• Task statement: Exclude images, then output the remaining data verbatim.
====== Provided records ======
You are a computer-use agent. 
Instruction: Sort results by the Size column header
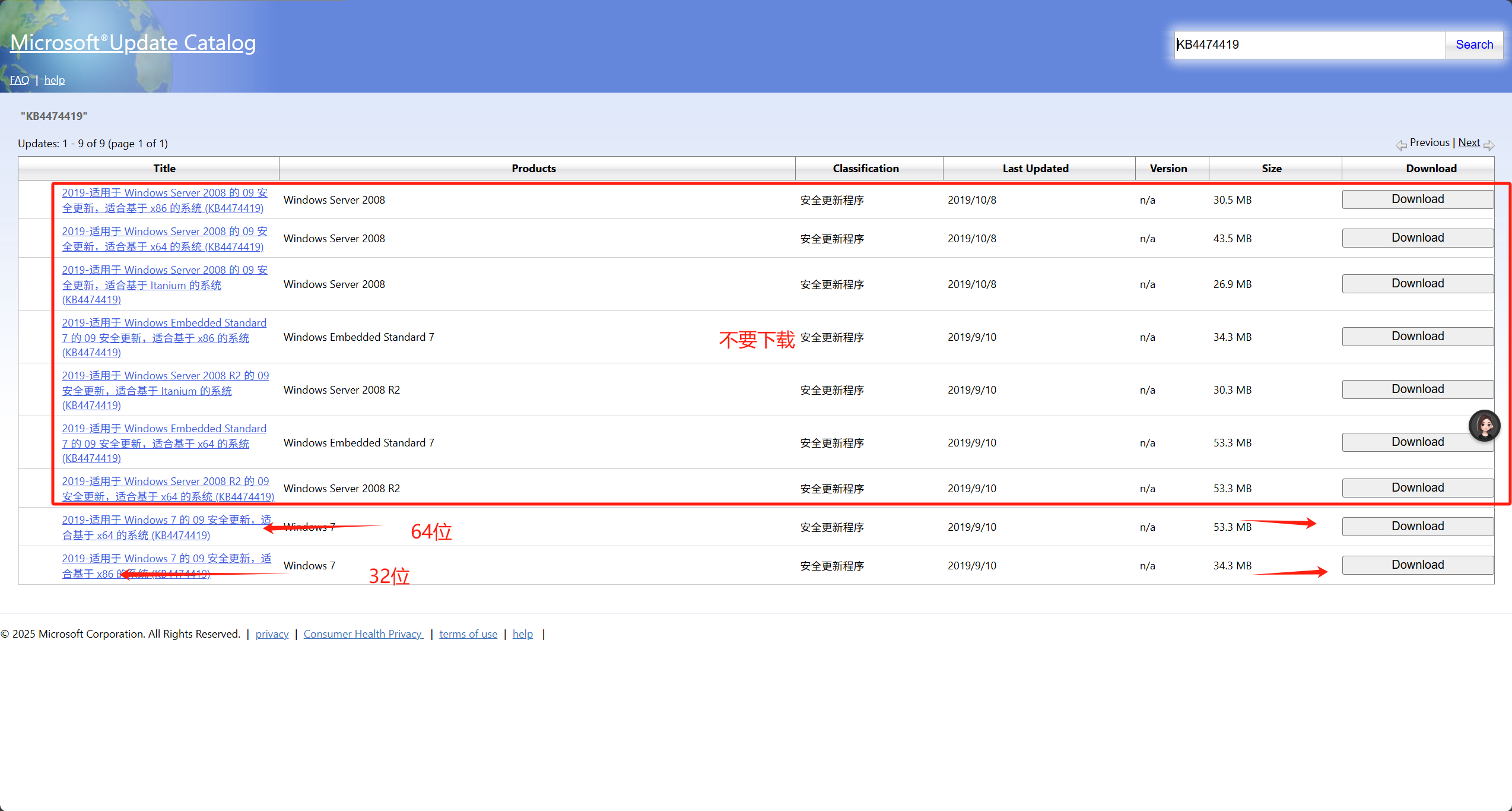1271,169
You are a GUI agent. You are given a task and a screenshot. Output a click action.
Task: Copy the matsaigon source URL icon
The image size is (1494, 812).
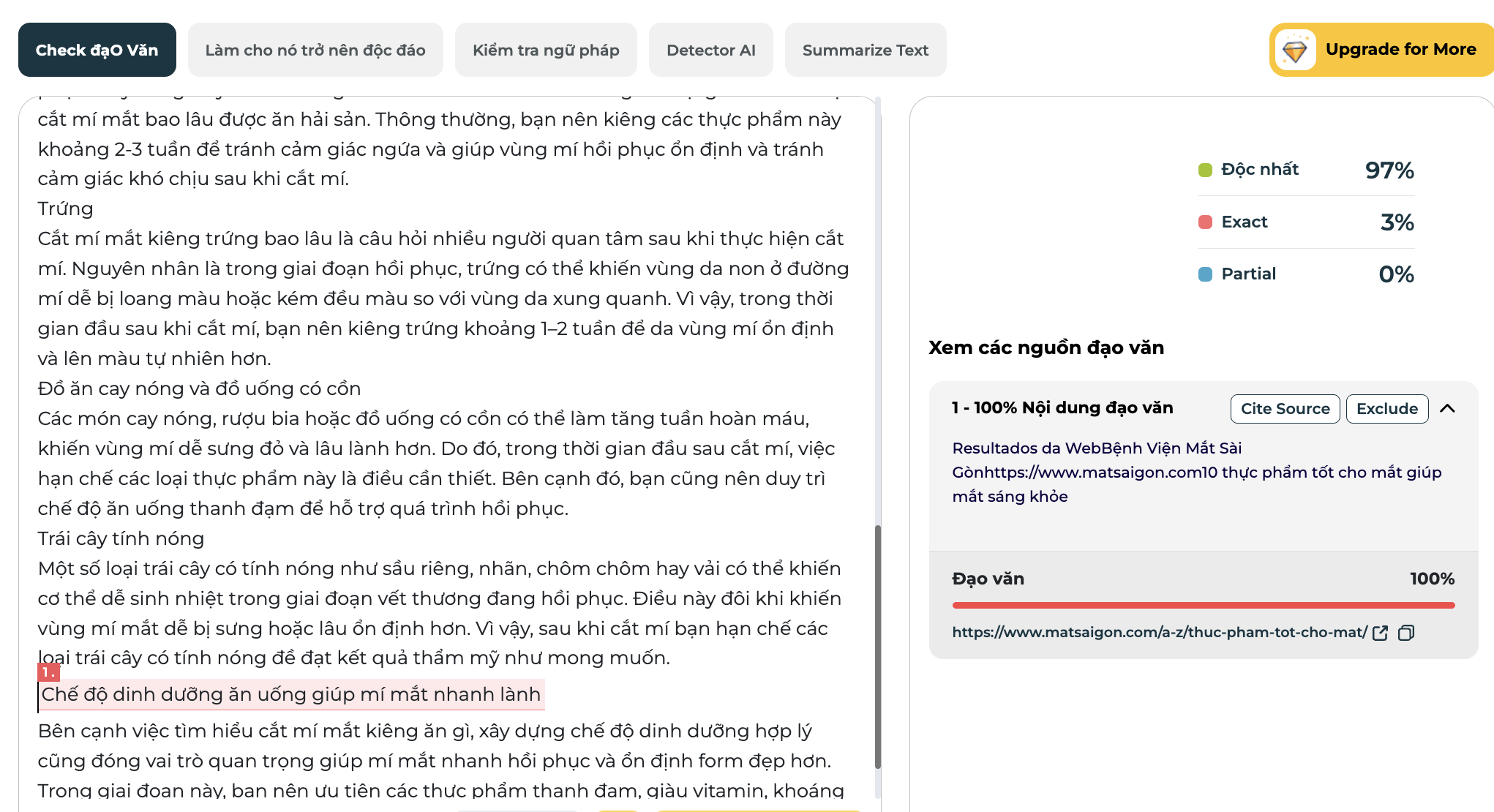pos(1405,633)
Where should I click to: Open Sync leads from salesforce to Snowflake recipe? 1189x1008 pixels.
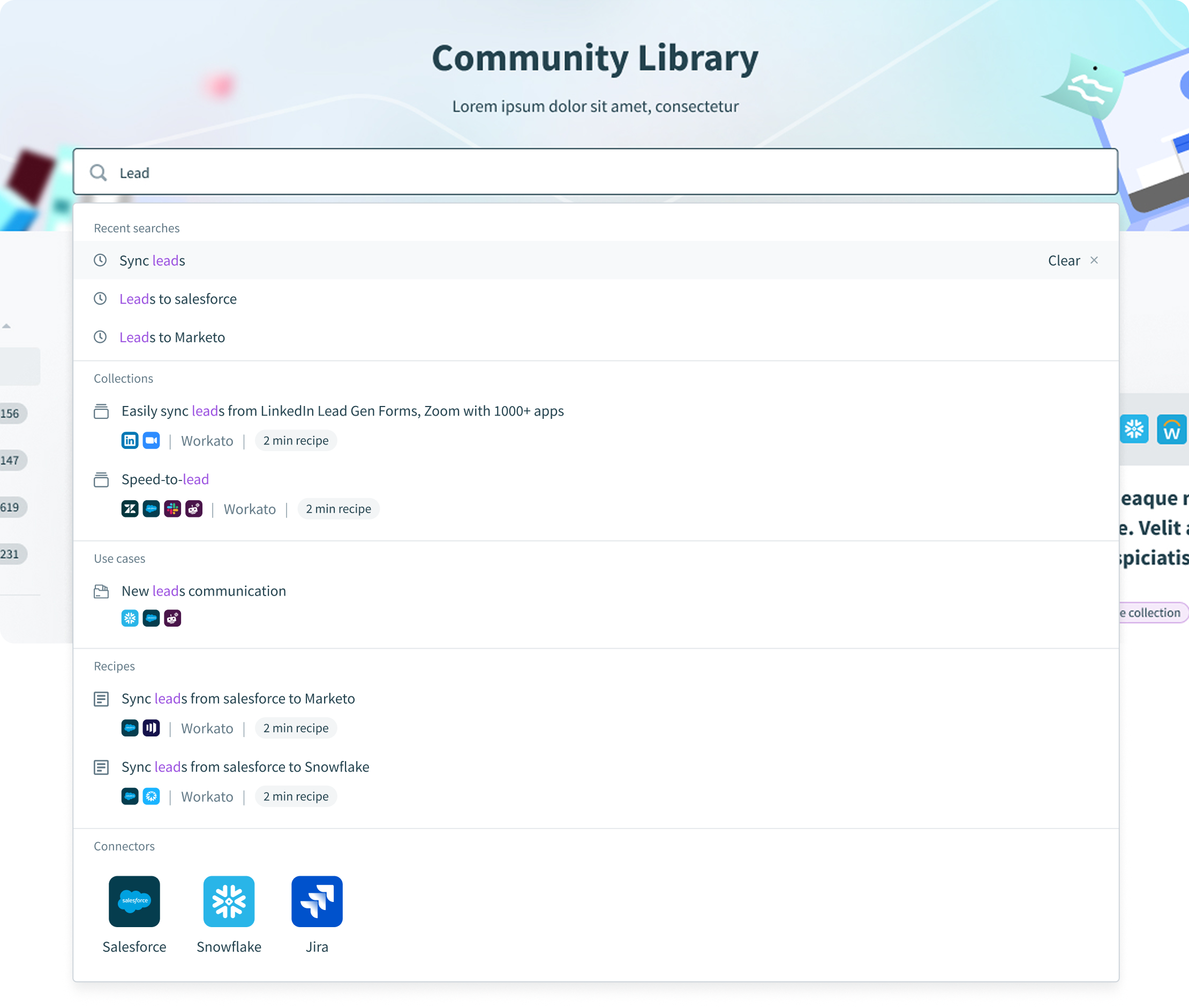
======
• Written reply:
You are a computer-use agent. 
Instruction: Sort results by the Size column header
1271,169
You are a GUI agent. You are given a task and a screenshot. Output a click action.
Task: Copy the matsaigon source URL icon
The image size is (1494, 812).
pos(1405,633)
Where should I click to: Open Sync leads from salesforce to Snowflake recipe? 1189x1008 pixels.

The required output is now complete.